[Work task]
Your output should repeat each record below with no differences.

┌─ Provided data

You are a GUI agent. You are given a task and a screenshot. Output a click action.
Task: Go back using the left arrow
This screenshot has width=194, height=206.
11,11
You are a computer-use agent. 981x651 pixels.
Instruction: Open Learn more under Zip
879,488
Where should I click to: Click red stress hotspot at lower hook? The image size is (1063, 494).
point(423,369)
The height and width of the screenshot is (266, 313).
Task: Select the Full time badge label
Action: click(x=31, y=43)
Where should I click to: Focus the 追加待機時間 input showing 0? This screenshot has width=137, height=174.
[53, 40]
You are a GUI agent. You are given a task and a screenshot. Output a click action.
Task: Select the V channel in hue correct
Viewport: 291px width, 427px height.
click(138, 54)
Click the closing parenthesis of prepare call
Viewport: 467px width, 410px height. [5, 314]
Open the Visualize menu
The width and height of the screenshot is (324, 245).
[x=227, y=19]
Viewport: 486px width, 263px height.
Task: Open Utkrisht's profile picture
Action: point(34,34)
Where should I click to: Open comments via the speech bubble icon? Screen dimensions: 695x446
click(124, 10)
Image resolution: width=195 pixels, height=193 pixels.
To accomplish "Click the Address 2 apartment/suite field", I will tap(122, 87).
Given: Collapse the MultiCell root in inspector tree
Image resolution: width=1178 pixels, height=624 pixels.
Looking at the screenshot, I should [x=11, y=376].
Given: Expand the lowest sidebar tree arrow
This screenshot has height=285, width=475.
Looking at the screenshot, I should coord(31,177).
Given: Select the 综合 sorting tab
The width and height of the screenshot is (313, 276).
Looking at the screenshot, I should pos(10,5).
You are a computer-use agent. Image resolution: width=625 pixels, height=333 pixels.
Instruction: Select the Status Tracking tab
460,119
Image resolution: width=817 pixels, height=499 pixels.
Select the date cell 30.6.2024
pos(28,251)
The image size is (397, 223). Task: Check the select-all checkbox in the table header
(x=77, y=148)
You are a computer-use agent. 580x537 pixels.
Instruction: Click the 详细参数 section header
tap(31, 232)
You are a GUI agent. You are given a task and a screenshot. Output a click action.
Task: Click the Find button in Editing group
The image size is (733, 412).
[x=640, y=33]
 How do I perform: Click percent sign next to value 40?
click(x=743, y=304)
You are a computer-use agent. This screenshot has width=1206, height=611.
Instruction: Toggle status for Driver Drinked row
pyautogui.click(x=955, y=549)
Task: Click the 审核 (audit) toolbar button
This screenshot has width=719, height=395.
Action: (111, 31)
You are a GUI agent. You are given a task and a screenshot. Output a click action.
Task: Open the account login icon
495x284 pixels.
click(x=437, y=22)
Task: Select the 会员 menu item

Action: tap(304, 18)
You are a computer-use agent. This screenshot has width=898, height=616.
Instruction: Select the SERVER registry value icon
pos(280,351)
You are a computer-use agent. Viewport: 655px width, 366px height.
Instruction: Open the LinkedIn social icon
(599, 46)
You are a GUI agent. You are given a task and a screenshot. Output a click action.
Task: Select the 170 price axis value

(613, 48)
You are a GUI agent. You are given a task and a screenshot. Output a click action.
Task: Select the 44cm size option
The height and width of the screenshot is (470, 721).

└─

[Solved exercise]
You are a GUI agent. You are given a task and a screenshot. Output a click action.
Task: Go back using the left arrow
This screenshot has width=194, height=206.
11,11
You are a computer-use agent. 981x651 pixels.
Instruction: Open Learn more under Zip
879,488
Where should I click to: Click red stress hotspot at lower hook? The image size is (1063, 494).
point(423,369)
The height and width of the screenshot is (266, 313).
Task: Select the Full time badge label
Action: click(x=31, y=43)
Where should I click to: Focus the 追加待機時間 input showing 0? This screenshot has width=137, height=174.
[53, 40]
You are a GUI agent. You are given a task and a screenshot. Output a click action.
Task: Select the V channel in hue correct
Viewport: 291px width, 427px height.
click(138, 54)
Click the closing parenthesis of prepare call
Viewport: 467px width, 410px height. [5, 314]
Open the Visualize menu
The width and height of the screenshot is (324, 245).
[x=227, y=19]
Viewport: 486px width, 263px height.
Task: Open Utkrisht's profile picture
Action: point(34,34)
Where should I click to: Open comments via the speech bubble icon? Screen dimensions: 695x446
click(124, 10)
Image resolution: width=195 pixels, height=193 pixels.
To accomplish "Click the Address 2 apartment/suite field", I will tap(122, 87).
Given: Collapse the MultiCell root in inspector tree
Image resolution: width=1178 pixels, height=624 pixels.
Looking at the screenshot, I should [x=11, y=376].
Given: Expand the lowest sidebar tree arrow
This screenshot has height=285, width=475.
Looking at the screenshot, I should coord(31,177).
Given: Select the 综合 sorting tab
The width and height of the screenshot is (313, 276).
Looking at the screenshot, I should pos(10,5).
You are a computer-use agent. Image resolution: width=625 pixels, height=333 pixels.
Instruction: Select the Status Tracking tab
460,119
Image resolution: width=817 pixels, height=499 pixels.
Select the date cell 30.6.2024
pos(28,251)
The image size is (397, 223). Task: Check the select-all checkbox in the table header
(x=77, y=148)
You are a computer-use agent. 580x537 pixels.
Instruction: Click the 详细参数 section header
tap(31, 232)
You are a GUI agent. You are given a task and a screenshot. Output a click action.
Task: Click the Find button in Editing group
The image size is (733, 412).
[x=640, y=33]
 How do I perform: Click percent sign next to value 40?
click(x=743, y=304)
You are a computer-use agent. This screenshot has width=1206, height=611.
Instruction: Toggle status for Driver Drinked row
pyautogui.click(x=955, y=549)
Task: Click the 审核 (audit) toolbar button
This screenshot has width=719, height=395.
Action: (111, 31)
You are a GUI agent. You are given a task and a screenshot. Output a click action.
Task: Open the account login icon
495x284 pixels.
click(x=437, y=22)
Task: Select the 会员 menu item

Action: tap(304, 18)
You are a computer-use agent. This screenshot has width=898, height=616.
Instruction: Select the SERVER registry value icon
pos(280,351)
You are a computer-use agent. Viewport: 655px width, 366px height.
Instruction: Open the LinkedIn social icon
(599, 46)
You are a GUI agent. You are given a task and a screenshot. Output a click action.
Task: Select the 170 price axis value

(613, 48)
You are a GUI agent. You are given a task and a screenshot. Output a click action.
Task: Select the 44cm size option
The height and width of the screenshot is (470, 721).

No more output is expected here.